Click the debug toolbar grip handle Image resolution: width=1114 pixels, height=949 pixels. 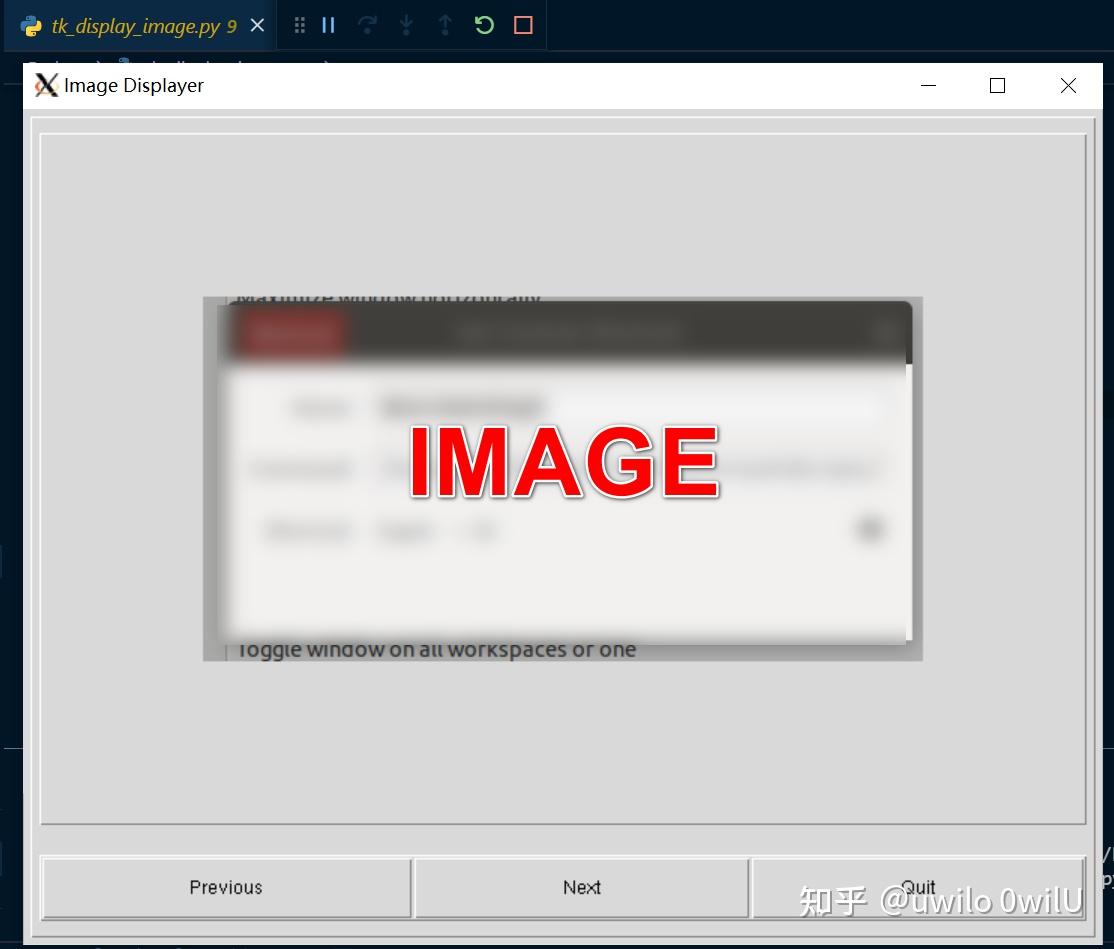point(299,25)
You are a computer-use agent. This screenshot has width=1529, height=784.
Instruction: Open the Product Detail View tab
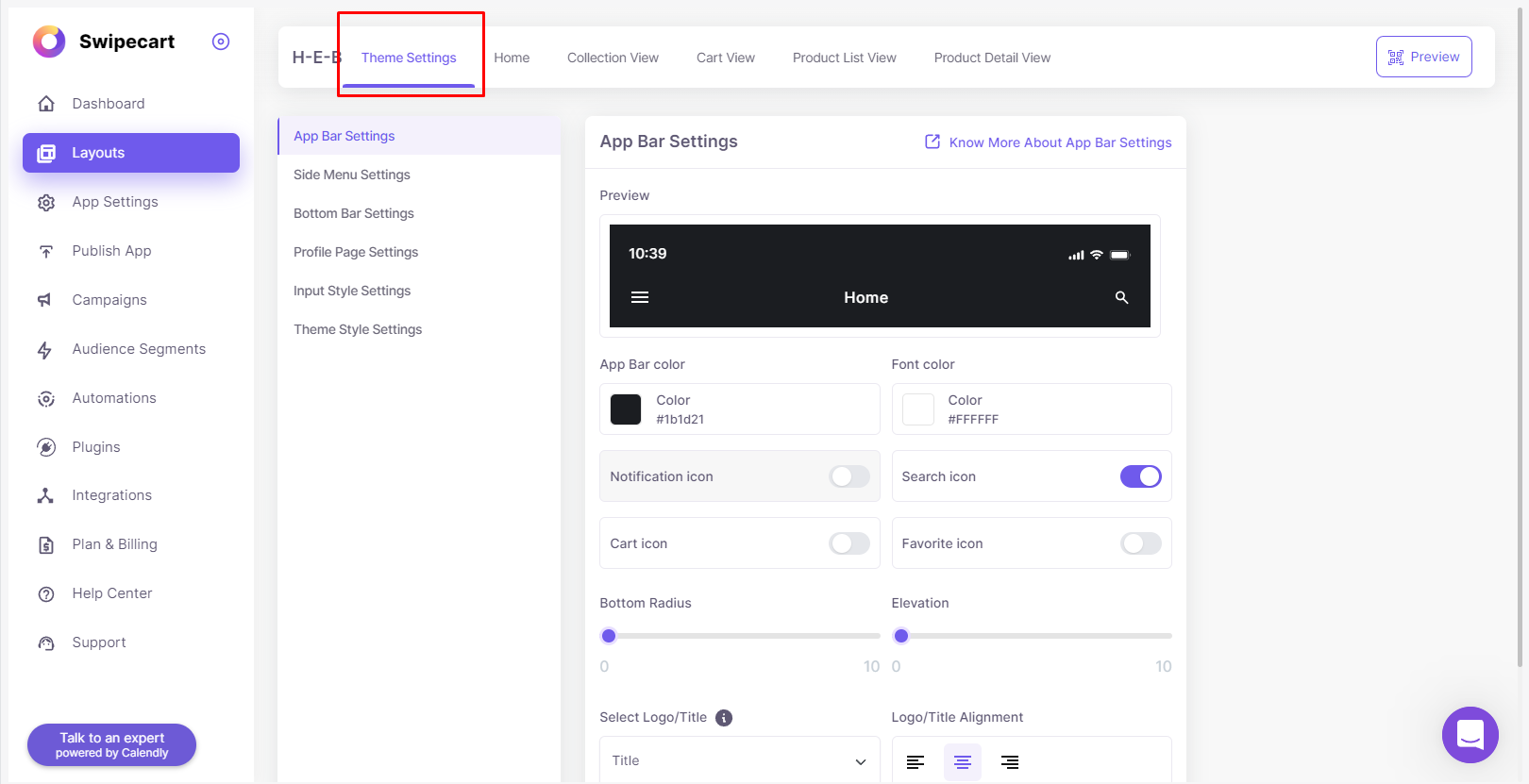(x=992, y=58)
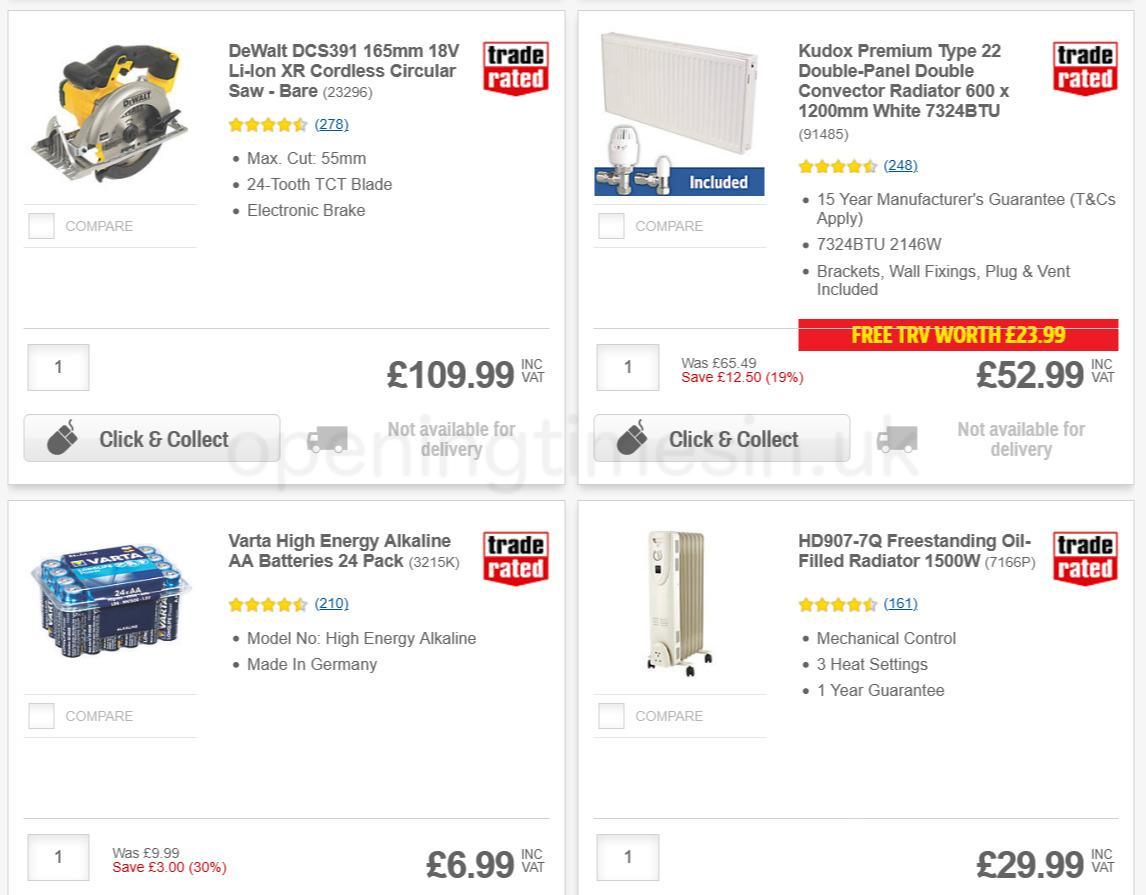
Task: Click the Trade Rated badge beside Varta batteries
Action: coord(514,558)
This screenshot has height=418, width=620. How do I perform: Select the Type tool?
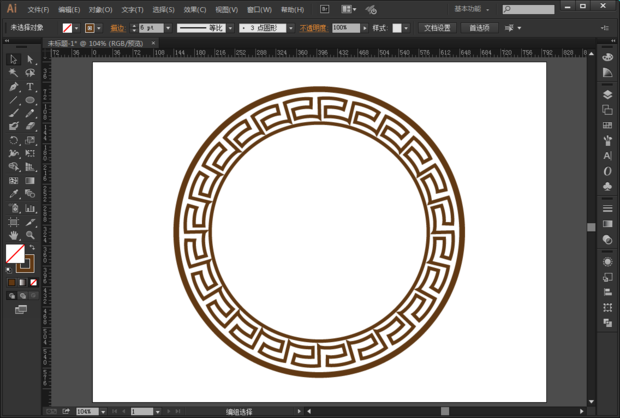click(30, 87)
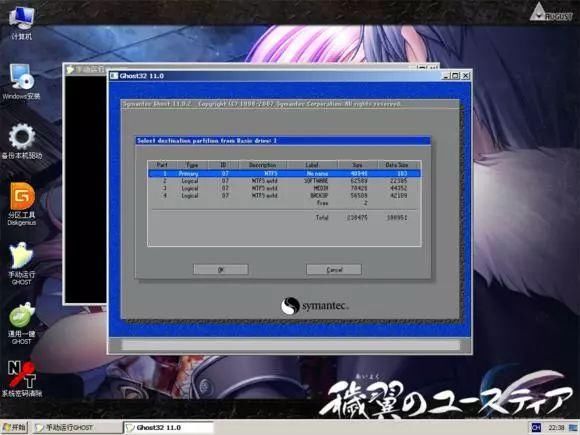Open the 系统密码清除 NT icon

tap(21, 379)
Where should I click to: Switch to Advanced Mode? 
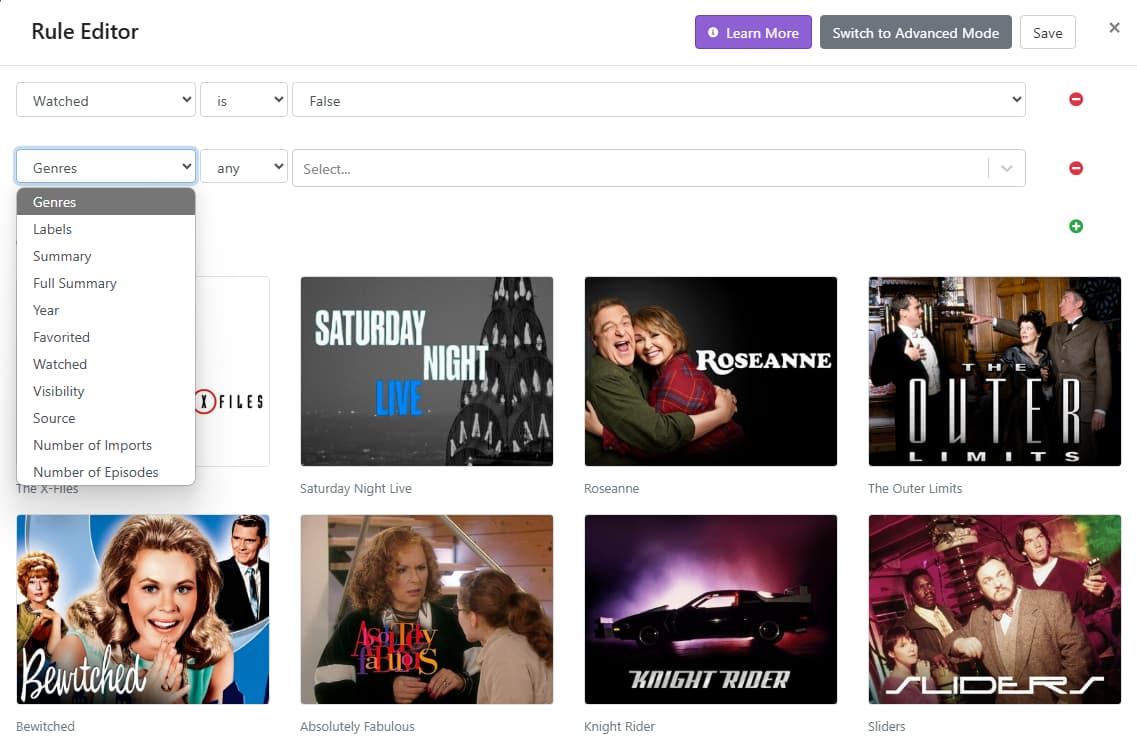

● ● ● ● ● ● ●

**Exercise**
From the line containing "Instruction: Open the Product Detail View tab" to the final line above, both included, transcribe every line exactly and leave all pictures out.

**Your response**
Instruction: Open the Product Detail View tab
(x=992, y=58)
Task: Click the Trade Rated badge beside Varta batteries
Action: coord(514,558)
This screenshot has height=418, width=620. How do I perform: Select the Type tool?
click(30, 87)
Open the 系统密码清除 NT icon

tap(21, 379)
Where should I click to: Switch to Advanced Mode? 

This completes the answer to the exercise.